Her submission was this:
My husband and I have had an open marriage for the last two years. Up until five months ago, it was working beautifully. At that point, however, I was sexually assaulted by a former partner. Since that incident, I cannot stand sex with my husband. I completely flip out when he tries to initiate sexual contact. My skin crawls. I become panicked and feel repulsed. I just cannot handle it. Those times when I go along with it anyway leave me feeling enraged and disgusted.
I don’t think this is completely unheard of for someone who was relatively recently assaulted, and I am considering therapy to help me work through it. The immediate “problem” is that I have no difficulty having sex with my boyfriend. In fact, the sex with him is amazing and leaves me feeling loved and whole and wonderful.
This is breaking my husband’s heart. He has become incredibly jealous of my relationship with my boyfriend. He’s depressed. He’s angry. He accuses me of no longer loving him, and he wants me to stop sleeping with my boyfriend until our marriage is back to normal. I feel like a horrible person, but I just can’t do that. I need that outlet. I need that support. And I admit I have a hard time believing that my husband and I will ever be able to go back to the way things were before.
I feel like I’ve already lost my former partner (fucked-up though that may seem) and my husband. It kills me to think about cutting out the one positive relationship remaining. On the other hand, I do love my husband—very much—and watching him suffer like this is unbearable.
Potentially Traumatized Sexual Deviant
And his response:
I’m sorry that you were sexually assaulted—that’s awful, PTSD, and I hope you went to the police and I hope you’re pressing charges. But I also hope you know that being the victim of sexual assault is not a Get Out of Being a Human Being Free card.
Just because you’ve been victimized doesn’t mean you operate in an alternate moral universe where you’re not obligated to take other people’s feelings into consideration—particularly the feelings of people you profess to love and happen to be married to. Your first priority in the wake of your assault had to be your own physical and emotional safety, of course, but your behavior toward your husband is both cruel and selfish.
If you truly loved your husband and valued your marriage, PTSD, you would’ve put the boyfriend on hold and gotten your ass into therapy without having to be told. It looks to me like you want out of this marriage. But instead of taking responsibility for wanting out, you’re playing the victim card while slamming both hands down on your marriage’s self-destruct button.

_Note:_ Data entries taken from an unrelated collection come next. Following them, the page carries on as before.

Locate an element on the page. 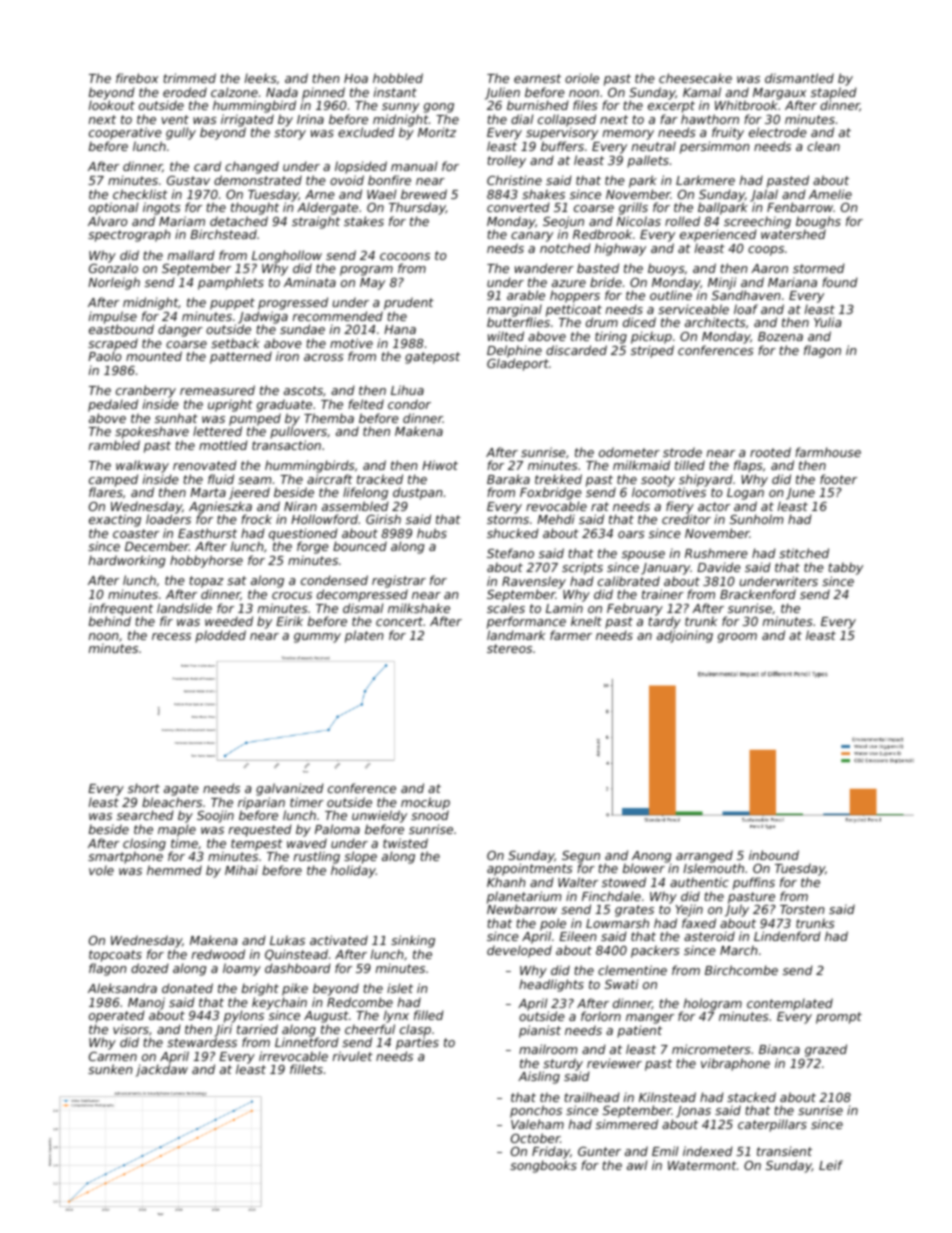  platen is located at coordinates (364, 636).
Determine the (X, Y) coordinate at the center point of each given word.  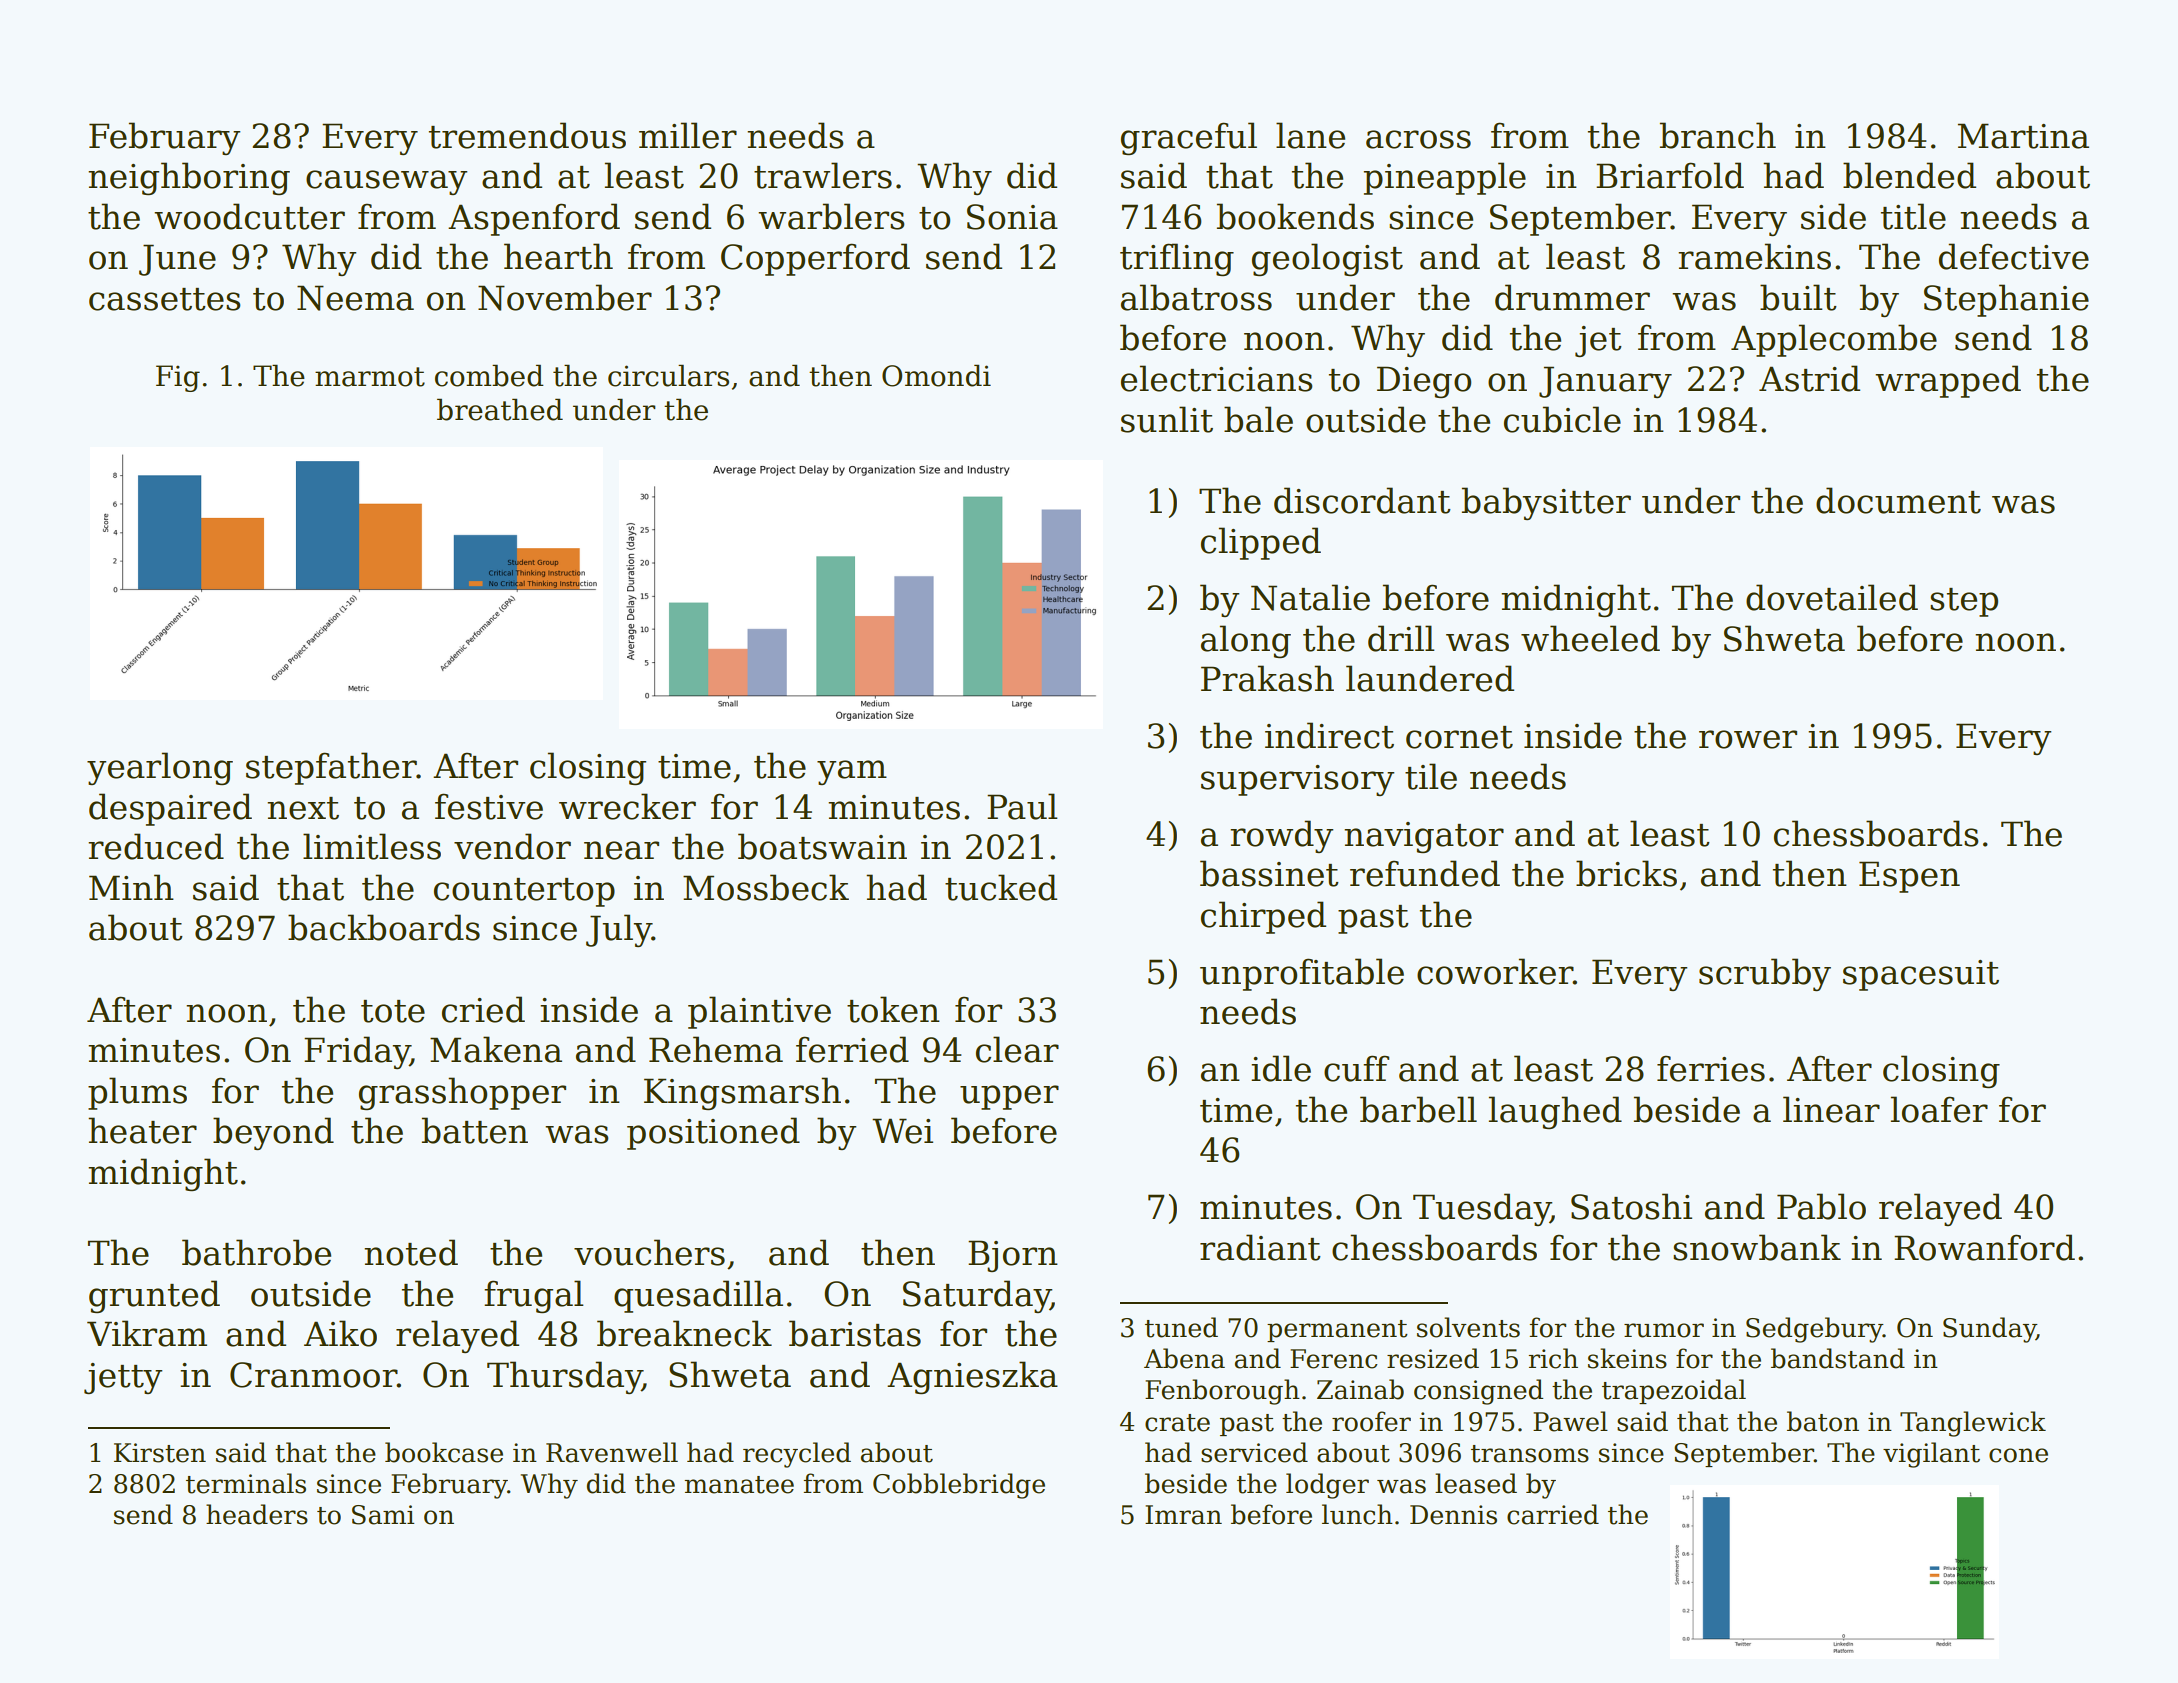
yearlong (160, 768)
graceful (1189, 138)
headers (257, 1514)
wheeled (1590, 638)
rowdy (1281, 836)
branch (1718, 135)
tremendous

To sum up, PTSD: You’re being a total shit. Do you love your husband? Is your marriage a priority? Then start acting like it: Cut the boyfriend off—for the indefinite future—and get your ass onto a counselor’s couch. If you’re not willing to do those things, PTSD, then stop emotionally assaulting your husband and put both your marriage and him out of their misery.
I have no words. Bolded parts were as a result of anger and disbelief that a person in charge of a “Good Cause” can be so unempathetic and victim blaming.
I guess if anyone would know how to play the ‘Get Out of Being a Human Being Free’ card, it’s Dan Savage. Congrats to him on adding survivor shaming to his already varied repertoire.